In fact, even if the captaincy is up for grabs, history may go against Tendulkar leading the country once again, although he's only 28. With Dravid next in line, there is a belief that Sachin may never captain India again. He was given the crown back for a year, but he backed out largely because he was battling his own form and was uncomfortable with the presence of certain players. "In a way, Tendulkar left us in the lurch. We lost faith in him because we needed someone on whom we could rely and trust. Ganguly has done a fair job here," says the selector.

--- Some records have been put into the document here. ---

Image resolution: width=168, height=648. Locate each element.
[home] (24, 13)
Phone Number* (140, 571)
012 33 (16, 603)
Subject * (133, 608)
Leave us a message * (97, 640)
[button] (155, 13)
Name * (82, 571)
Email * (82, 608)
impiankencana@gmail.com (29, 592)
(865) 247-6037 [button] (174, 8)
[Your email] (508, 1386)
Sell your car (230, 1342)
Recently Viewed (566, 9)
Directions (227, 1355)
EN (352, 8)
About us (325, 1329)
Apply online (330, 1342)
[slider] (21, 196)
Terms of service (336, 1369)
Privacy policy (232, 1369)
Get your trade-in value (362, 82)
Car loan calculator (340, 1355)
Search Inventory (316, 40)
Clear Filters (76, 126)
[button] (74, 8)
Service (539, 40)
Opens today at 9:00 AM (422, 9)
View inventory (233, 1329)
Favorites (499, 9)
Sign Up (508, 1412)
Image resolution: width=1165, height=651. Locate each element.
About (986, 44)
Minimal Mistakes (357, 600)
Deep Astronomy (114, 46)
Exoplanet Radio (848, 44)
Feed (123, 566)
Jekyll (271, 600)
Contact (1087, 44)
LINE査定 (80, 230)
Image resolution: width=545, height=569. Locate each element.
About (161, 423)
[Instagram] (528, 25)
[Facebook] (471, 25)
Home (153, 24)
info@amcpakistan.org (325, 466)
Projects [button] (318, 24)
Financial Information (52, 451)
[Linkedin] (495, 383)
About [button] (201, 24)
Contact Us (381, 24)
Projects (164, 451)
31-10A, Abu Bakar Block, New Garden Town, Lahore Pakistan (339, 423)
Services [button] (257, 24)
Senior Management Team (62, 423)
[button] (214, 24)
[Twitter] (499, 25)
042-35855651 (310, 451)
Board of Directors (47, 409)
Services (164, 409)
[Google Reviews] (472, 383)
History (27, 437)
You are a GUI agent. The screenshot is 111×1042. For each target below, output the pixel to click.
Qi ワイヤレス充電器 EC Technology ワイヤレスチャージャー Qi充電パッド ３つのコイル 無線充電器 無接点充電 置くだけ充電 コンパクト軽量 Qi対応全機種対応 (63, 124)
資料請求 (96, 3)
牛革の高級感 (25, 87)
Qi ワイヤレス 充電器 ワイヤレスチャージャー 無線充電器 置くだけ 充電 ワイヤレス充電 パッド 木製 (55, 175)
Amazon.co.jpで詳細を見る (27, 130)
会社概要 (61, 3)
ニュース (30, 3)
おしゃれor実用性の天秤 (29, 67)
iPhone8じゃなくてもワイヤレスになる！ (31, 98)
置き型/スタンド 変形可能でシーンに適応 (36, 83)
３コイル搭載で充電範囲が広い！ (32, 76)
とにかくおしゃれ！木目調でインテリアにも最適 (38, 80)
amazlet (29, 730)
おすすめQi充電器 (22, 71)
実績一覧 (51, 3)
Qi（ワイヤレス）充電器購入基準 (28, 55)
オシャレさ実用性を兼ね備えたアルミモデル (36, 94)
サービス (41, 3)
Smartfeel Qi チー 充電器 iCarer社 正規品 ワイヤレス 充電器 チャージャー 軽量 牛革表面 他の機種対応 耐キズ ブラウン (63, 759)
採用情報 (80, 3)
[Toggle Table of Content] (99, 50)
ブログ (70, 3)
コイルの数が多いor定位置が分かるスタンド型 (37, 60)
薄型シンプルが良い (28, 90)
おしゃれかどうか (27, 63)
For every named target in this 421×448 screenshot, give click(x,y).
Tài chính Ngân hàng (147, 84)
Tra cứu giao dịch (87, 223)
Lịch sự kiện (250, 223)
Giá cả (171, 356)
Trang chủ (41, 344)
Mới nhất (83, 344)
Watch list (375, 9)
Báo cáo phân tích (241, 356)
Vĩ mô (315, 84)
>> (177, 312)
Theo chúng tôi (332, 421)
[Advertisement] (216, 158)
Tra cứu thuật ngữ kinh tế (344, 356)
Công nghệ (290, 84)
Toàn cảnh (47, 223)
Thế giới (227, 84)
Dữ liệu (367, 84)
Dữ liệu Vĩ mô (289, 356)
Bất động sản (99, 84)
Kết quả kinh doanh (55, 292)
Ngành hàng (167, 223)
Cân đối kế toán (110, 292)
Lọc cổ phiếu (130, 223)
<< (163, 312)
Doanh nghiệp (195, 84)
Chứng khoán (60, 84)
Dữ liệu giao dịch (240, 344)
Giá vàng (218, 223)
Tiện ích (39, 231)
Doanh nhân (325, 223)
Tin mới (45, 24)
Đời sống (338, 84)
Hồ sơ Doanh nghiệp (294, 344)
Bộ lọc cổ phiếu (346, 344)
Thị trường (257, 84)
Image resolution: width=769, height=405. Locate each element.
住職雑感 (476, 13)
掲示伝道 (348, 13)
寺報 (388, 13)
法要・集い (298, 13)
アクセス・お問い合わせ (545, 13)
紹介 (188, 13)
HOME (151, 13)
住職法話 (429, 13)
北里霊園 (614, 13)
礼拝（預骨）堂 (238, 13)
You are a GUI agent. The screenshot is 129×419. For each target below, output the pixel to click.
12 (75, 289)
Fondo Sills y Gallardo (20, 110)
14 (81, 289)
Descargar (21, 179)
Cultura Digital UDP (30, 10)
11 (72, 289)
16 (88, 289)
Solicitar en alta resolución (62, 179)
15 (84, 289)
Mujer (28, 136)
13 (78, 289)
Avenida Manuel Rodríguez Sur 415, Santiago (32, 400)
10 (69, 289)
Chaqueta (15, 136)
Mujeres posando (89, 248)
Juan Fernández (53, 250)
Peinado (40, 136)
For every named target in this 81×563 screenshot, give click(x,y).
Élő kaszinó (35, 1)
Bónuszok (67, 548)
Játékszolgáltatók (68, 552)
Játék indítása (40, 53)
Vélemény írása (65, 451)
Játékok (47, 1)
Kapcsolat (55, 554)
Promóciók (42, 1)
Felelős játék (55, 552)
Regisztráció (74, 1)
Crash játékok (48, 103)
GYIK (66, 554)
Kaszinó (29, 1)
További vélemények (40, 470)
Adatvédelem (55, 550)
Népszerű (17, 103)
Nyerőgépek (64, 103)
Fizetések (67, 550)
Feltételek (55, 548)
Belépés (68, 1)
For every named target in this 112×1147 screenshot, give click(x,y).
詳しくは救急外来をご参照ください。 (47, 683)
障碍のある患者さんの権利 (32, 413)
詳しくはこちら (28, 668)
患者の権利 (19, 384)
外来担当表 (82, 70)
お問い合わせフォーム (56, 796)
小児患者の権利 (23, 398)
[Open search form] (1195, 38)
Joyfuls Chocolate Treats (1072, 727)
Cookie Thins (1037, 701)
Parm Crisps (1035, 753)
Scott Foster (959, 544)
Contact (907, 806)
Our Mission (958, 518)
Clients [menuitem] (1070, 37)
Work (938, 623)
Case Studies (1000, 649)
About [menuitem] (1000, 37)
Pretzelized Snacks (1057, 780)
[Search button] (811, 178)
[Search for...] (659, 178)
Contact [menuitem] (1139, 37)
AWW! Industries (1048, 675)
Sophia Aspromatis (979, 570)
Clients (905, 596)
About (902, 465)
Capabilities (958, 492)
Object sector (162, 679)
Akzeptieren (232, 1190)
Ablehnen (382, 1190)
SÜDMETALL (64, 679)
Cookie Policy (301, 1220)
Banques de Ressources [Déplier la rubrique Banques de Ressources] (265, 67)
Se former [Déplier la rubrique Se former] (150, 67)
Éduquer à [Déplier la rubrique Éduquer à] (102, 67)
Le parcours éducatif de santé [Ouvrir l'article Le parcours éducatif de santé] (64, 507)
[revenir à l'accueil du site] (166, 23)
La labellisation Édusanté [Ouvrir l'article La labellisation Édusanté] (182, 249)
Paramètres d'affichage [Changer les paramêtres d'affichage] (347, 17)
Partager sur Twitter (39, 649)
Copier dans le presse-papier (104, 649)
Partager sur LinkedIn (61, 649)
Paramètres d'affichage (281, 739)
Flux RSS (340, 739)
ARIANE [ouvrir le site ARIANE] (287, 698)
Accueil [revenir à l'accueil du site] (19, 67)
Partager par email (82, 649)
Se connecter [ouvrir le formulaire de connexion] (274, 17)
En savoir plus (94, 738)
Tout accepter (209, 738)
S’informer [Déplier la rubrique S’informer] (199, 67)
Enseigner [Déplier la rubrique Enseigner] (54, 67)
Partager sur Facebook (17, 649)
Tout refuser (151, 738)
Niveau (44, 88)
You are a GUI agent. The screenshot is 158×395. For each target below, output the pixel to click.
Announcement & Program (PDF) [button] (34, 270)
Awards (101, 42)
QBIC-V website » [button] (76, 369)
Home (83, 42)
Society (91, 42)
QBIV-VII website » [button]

In the end, though, that may be just one selector's view. Ganguly has been particularly strident about having the players he wants. He has publicly supported the demand for graded payments for players. And he has never hesitated to bring a certain passion to his role as captain with indiscreet words or physical gestures of disapproval. Unlike other Indian captains, he could never be a dummy to the high officials of the board. He is not afraid to disagree sharply on many issues and the Indian board, by tradition, has never wanted such men.

Those who know Tendulkar, like former coach Ajit Wadekar and former team-mate Praveen Amre, however, say "he is not silly enough to sit at home if he could afford to go out and bat". He hasn't missed a single Test in the last 12 years and has played 84 on the trot. He has missed only 31 one-dayers (26 of them because he wanted to take rest, one after his father died and four because he was dropped early on in his career).

"From what I gather from my sources, Sachin is very upset that the whole thing has been blown up and the way the media has pitted him against Ganguly," says veteran cricket writer K.N. Prabhu, adding: "A very peculiar element has crept into the Bengali media. I don't know why they are dishing out all these conspiracy theories.Why is it so difficult to understand that he needs some rest?"

But the bottomline is this: even as the team is improving on many fronts and youngsters are making a mark, the team of today is not the same which played the Aussies earlier this year. Commercial interests and personal agendas are beginning to vitiate the atmosphere in the dressing room. In such a situation, youngsters do get unsure. Even if there are no camps, the idea gains currency that there are blocks within the team and it is not the best way to build a team. The ideal thing in this situation would be for Ganguly and Tendulkar to come out together in the open and put to rest all speculation. But it would not happen. And till such time, the campers and rumour-mongers would have a field day.